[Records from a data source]
>>>

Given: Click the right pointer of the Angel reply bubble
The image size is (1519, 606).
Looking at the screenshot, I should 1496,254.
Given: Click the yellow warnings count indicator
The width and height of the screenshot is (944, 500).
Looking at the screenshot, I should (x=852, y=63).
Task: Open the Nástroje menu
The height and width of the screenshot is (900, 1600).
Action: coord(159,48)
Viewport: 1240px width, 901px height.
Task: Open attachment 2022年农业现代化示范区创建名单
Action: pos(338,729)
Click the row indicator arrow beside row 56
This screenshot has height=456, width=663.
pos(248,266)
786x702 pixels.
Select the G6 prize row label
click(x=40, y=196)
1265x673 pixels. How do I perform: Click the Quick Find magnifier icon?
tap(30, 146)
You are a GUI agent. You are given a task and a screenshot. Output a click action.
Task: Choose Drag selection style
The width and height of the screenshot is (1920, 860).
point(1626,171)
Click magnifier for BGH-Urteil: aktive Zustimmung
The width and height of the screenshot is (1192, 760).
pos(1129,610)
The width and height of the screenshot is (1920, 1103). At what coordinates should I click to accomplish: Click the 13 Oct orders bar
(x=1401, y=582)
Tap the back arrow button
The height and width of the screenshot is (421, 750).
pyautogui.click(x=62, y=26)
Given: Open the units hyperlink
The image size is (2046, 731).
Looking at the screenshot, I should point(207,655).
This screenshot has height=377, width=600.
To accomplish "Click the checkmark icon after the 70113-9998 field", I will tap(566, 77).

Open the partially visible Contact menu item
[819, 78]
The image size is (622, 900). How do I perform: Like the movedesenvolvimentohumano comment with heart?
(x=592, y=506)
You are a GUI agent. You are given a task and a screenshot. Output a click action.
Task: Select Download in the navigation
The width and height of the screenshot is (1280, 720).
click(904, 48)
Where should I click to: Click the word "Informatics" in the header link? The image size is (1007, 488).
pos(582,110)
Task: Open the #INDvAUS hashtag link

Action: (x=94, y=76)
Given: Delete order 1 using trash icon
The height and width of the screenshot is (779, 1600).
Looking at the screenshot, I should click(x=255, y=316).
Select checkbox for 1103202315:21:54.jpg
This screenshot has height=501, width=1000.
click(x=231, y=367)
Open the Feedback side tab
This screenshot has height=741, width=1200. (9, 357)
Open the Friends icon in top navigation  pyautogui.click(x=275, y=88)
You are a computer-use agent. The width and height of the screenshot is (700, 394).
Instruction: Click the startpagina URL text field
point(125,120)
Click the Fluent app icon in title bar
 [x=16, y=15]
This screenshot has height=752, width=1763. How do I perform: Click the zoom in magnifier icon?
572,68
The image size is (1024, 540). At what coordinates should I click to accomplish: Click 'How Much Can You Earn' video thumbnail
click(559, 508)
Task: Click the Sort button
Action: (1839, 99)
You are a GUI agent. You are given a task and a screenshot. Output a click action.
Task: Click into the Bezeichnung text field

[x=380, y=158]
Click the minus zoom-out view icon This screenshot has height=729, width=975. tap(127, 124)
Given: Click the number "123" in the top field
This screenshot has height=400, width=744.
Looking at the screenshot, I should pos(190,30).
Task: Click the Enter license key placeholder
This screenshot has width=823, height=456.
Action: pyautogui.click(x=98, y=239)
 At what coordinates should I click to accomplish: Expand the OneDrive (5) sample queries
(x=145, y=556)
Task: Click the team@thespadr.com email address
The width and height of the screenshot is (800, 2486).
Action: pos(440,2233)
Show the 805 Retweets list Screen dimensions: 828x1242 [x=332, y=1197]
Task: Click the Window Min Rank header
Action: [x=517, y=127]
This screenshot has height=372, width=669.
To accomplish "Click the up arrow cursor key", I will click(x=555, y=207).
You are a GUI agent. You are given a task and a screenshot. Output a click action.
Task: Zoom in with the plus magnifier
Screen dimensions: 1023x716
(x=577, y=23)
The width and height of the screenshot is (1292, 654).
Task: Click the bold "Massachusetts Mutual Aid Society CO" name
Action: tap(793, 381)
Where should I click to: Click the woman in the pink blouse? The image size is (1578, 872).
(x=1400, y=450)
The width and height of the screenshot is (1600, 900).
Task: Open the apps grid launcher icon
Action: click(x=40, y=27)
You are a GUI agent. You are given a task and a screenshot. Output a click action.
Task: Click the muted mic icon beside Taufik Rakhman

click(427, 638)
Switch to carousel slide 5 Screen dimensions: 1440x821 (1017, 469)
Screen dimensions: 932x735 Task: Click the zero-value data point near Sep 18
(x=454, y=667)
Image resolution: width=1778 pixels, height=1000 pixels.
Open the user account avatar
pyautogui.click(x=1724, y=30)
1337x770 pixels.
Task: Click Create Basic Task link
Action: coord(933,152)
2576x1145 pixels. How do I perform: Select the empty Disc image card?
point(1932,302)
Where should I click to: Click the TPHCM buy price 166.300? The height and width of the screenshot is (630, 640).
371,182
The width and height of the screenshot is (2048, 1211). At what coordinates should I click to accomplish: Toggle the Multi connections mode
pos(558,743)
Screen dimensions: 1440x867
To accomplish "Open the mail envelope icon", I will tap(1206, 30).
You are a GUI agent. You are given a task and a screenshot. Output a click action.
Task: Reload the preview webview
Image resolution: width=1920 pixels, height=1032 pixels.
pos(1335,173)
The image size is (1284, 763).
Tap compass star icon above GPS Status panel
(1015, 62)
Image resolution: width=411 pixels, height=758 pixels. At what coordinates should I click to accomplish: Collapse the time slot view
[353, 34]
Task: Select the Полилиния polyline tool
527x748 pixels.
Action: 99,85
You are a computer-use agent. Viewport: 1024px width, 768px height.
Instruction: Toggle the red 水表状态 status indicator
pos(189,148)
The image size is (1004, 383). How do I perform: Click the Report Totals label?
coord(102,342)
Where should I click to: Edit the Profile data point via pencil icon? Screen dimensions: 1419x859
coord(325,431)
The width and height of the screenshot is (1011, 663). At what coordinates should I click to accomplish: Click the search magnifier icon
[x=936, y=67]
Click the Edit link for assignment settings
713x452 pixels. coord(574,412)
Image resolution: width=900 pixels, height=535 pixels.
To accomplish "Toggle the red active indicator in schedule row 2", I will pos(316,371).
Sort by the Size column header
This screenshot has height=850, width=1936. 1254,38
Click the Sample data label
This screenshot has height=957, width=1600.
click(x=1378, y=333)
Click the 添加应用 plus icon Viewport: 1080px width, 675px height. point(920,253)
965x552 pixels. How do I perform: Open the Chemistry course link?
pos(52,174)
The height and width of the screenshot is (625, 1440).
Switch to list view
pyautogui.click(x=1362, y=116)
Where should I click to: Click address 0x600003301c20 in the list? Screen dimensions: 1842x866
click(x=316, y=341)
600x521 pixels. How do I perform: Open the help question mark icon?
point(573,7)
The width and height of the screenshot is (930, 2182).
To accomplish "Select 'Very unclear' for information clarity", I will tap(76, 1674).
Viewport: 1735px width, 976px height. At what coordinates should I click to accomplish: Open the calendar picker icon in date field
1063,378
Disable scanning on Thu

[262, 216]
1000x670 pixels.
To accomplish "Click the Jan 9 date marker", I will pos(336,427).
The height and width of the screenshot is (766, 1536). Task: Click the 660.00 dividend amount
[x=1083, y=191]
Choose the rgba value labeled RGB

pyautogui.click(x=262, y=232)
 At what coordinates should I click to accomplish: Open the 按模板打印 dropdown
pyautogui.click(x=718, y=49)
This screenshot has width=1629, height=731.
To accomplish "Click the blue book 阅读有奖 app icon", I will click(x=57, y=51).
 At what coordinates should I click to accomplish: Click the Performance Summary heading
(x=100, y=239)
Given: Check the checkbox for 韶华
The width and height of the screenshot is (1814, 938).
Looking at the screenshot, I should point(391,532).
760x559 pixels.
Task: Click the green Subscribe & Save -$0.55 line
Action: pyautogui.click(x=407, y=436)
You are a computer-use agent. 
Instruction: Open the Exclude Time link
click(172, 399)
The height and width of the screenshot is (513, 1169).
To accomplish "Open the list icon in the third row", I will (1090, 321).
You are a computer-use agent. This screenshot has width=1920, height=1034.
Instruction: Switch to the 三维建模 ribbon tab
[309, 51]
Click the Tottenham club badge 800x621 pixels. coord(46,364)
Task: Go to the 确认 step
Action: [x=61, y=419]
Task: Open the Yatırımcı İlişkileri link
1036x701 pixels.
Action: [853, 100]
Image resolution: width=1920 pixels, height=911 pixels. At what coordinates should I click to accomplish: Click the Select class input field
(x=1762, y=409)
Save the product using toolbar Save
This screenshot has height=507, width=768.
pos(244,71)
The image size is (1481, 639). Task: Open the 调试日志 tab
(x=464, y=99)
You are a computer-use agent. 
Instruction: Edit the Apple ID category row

<<<

Assignment —
Write out exactly the lines above between the line with "The image size is (1284, 763)." and the line with "Image resolution: width=900", inclusive, and nothing beyond them.

Answer to this task —
The image size is (1284, 763).
Tap compass star icon above GPS Status panel
(1015, 62)
Image resolution: width=411 pixels, height=758 pixels. At what coordinates should I click to accomplish: Collapse the time slot view
[353, 34]
Task: Select the Полилиния polyline tool
527x748 pixels.
Action: 99,85
You are a computer-use agent. Viewport: 1024px width, 768px height.
Instruction: Toggle the red 水表状态 status indicator
pos(189,148)
The image size is (1004, 383). How do I perform: Click the Report Totals label?
coord(102,342)
Where should I click to: Edit the Profile data point via pencil icon? Screen dimensions: 1419x859
coord(325,431)
The width and height of the screenshot is (1011, 663). At what coordinates should I click to accomplish: Click the search magnifier icon
[x=936, y=67]
Click the Edit link for assignment settings
713x452 pixels. coord(574,412)
Image resolution: width=900 pixels, height=535 pixels.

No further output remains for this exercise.